**Reading passage**
------------------------------------------------------------

We are closing in on the capstone paper of the last 150 years of rum, the most malleable of spirits. I thought I’d share some of the interesting miscellany I’ve come across and probably later on there is going to be some stragglers that are still out on inter library loan.
An interesting article was Industrial Alcohol by James Doran. He starts with a history of industrial alcohol in America which gives a small time line and lets us know how sophisticated producers were in America early on.
Pure Products is an interesting series and if you search through it you can find wild things about alcohol and other early agricultural products. Page 578 has a great article on the Alcohol Distillation From Molasses by George M. Appell and focuses on building efficient fuel ethanol plants in the Caribbean. Something surprising is that scientists thought all gains and real need for expertise in production was on plant design and fermentation chemistry. The actual handling of the still which we fetishize today was very simple if not trivial.
Another Pure Products article on page 30, Distillery Practice and its Scientific Control by Dr. H. Lange. This article spends time looking at acidity at various stages of fermentation which people were realizing was of particular importance. I don’t think pH had become a thing yet (this was 1917?) and titration was still the method of measurement. I think I should upgrade the significance of the article and look into who Dr. H. Lange was.
History of the Coconut Tree (1825) from the Boston Journal of Philosophy and the Arts. The article spends a nice amount of time describing Arrack.
This 19th century Journal of Banking article was interesting:
“For my part,” said Tom, “I look upon New England rum as the best standard of value.”— Hereat I laughed : but Tom told me not to laugh, but to listen, while he compared certain qualities of New England rum with those qualities of gold and silver which, according to the Political Economists, fit them to perform the functions of standards and measures of value.

------------------------------------------------------------

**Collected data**
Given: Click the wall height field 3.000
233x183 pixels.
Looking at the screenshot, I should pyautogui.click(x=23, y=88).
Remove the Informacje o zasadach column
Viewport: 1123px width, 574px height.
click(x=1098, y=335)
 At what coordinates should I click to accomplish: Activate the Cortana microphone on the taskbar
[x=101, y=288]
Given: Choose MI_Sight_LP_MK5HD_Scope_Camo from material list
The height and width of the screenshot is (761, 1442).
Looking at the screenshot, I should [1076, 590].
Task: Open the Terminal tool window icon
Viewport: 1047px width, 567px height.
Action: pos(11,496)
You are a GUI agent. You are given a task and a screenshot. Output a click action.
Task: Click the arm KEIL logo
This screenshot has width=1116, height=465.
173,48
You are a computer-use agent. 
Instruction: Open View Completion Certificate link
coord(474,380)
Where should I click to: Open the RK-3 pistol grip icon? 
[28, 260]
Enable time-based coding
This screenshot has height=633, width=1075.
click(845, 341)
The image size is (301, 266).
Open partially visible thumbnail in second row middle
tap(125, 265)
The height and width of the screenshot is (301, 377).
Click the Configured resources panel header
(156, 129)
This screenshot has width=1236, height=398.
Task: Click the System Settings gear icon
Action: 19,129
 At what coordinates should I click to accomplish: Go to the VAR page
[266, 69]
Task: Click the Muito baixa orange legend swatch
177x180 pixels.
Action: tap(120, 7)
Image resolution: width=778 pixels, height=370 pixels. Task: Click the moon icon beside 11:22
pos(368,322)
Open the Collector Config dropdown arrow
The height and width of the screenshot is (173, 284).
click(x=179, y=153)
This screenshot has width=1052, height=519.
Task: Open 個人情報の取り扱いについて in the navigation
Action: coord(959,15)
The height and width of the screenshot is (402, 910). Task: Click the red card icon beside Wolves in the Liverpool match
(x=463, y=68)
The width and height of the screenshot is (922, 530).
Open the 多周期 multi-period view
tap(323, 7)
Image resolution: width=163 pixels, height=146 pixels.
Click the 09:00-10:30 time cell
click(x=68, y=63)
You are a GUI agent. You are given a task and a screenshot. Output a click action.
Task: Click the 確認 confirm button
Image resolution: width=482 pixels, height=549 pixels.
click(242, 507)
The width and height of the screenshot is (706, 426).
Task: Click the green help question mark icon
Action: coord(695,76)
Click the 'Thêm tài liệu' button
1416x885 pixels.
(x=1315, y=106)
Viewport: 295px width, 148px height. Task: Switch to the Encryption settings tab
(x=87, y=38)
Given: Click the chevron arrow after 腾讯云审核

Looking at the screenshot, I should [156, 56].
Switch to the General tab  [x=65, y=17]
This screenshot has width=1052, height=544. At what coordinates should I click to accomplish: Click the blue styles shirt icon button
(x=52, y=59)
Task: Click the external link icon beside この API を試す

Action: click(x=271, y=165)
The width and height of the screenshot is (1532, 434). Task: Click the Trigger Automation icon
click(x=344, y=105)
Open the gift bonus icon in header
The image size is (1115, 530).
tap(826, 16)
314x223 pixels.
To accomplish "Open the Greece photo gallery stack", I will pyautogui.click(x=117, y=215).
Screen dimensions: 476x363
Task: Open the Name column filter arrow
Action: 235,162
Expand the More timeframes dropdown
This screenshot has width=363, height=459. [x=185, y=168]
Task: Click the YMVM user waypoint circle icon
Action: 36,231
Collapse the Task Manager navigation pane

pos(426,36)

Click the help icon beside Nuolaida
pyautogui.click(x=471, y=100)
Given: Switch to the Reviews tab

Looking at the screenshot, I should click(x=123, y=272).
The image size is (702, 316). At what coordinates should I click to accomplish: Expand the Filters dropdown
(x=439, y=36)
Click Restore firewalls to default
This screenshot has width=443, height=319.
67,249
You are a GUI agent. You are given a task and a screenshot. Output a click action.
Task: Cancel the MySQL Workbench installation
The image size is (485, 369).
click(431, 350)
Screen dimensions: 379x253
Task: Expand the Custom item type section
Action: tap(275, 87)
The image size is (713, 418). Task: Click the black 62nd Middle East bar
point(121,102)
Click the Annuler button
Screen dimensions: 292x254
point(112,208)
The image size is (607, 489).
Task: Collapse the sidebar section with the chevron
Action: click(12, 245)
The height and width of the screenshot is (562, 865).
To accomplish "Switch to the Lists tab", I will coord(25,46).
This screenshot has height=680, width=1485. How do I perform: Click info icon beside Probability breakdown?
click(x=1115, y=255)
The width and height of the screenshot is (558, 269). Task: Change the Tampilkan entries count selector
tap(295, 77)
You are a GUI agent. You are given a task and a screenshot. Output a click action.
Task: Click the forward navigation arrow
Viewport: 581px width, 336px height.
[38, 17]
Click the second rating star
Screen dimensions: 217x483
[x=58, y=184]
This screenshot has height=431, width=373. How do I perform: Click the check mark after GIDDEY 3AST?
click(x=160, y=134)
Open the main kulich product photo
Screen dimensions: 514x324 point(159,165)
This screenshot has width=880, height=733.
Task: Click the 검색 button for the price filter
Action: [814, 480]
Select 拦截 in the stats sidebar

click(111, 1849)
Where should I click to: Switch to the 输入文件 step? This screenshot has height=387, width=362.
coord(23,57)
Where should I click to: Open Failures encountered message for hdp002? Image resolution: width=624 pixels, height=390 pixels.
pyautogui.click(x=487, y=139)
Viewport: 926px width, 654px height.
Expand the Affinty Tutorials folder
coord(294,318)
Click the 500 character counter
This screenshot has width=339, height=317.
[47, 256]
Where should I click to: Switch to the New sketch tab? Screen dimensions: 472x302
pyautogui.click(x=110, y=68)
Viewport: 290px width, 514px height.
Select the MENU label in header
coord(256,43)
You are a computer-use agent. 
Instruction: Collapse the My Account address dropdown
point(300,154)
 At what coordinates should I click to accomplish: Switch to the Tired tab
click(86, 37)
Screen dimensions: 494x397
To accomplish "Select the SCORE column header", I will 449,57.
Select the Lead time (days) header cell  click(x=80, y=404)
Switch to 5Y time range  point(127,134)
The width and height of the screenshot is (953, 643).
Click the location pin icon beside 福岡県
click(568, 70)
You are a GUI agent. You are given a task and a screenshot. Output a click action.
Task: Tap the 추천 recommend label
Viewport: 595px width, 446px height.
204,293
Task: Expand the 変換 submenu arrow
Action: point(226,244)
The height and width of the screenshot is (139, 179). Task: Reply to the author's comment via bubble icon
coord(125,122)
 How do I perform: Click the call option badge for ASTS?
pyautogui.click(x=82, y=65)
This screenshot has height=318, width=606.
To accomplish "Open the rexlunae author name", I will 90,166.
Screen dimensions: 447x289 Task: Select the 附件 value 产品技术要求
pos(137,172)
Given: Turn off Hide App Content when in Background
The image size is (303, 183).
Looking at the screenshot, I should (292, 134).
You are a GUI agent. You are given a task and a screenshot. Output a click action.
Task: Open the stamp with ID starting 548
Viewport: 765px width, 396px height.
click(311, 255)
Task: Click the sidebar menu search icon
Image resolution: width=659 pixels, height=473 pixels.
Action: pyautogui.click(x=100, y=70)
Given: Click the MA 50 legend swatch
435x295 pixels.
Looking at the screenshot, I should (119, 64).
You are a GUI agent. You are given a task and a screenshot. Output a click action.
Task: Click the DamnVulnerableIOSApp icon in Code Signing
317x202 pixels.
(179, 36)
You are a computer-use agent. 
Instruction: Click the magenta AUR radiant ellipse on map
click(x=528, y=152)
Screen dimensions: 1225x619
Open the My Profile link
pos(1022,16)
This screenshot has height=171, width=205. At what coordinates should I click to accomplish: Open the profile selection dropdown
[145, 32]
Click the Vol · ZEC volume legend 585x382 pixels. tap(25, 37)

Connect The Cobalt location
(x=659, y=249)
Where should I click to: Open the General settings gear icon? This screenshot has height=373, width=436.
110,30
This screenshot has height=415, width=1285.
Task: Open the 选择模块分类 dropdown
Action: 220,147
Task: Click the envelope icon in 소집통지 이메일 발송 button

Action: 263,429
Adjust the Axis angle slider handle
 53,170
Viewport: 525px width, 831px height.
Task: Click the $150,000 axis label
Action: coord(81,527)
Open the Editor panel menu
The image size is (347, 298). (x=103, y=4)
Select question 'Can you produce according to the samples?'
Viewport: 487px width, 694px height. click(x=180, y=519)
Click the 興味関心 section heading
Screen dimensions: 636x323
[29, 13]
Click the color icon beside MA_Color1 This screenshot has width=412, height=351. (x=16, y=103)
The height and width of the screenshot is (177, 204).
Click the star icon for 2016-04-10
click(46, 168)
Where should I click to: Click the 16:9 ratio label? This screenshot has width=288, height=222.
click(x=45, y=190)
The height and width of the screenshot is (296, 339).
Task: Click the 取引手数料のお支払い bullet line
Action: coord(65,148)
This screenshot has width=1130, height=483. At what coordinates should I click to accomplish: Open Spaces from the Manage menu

------------------------------------------------------------

**Exercise tasks**
1. Answer these questions from the post about rum research:
(a) Who wrote the article titled Industrial Alcohol?
(b) On what page of Pure Products does the article by George M. Appell appear?
(c) What does the 1825 article on the history of the coconut tree describe at some length?
2. Reproduce the part of the post about rum research that opens with the words containing "Pure Products is" and closes with "if not trivial.".
3. Carry on the post about rum research from the point where it stops.
These records come from a separate source and are unrelated to the post about rum research.

**Numbered answers**
1.
(a) James Doran
(b) Page 578
(c) Arrack

2.
Pure Products is an interesting series and if you search through it you can find wild things about alcohol and other early agricultural products. Page 578 has a great article on the Alcohol Distillation From Molasses by George M. Appell and focuses on building efficient fuel ethanol plants in the Caribbean. Something surprising is that scientists thought all gains and real need for expertise in production was on plant design and fermentation chemistry. The actual handling of the still which we fetishize today was very simple if not trivial.

3.
“In the first place,” said Tom, “the demand for New England rum, is universal and incessant, the efforts of the Temperance Societies to the contrary notwithstanding; and the supply exactly equals the demand. Every Political Economist will admit that the laws of supply and demand, affect New England rum in the same way that they affect gold and silver.
“In the second place, it (New England rum) is divisable into extremely minute portions, and capable of reunion without any sensible loss of weight or value. This divisibility and capability of reunion, Say, in his Political Economy, places first in his enumeration of the qualities of gold and silver which fit them for the purposes of money. But every man knows that any given portion of New England rum can be divided and reunited with much more ease than any given mass of gold or silver.
“The exact strength, and consequently the purity, of New England rum, can readily be ascertained by means of a hydrometer. To ascertain the fineness of gold and silver, we have to resort to the troublesome process of assaying.
“Time, weather, and damp, says Say, have no power to alter the quality of gold and silver.— Neither do they injuriously affect New England rum. It rather improves by age. You can carry it into any climate. In very cold regions, it is indeed liable to be frozen; but then it can be cut into blocks, and serve very conveniently the purposes of a circulating medium. In this form, I have no doubt, it would be highly prized by the Esquimaux. If the Abyssinians use salt bricks, as money, why should not the Esquimaux use little blocks of frozen rum?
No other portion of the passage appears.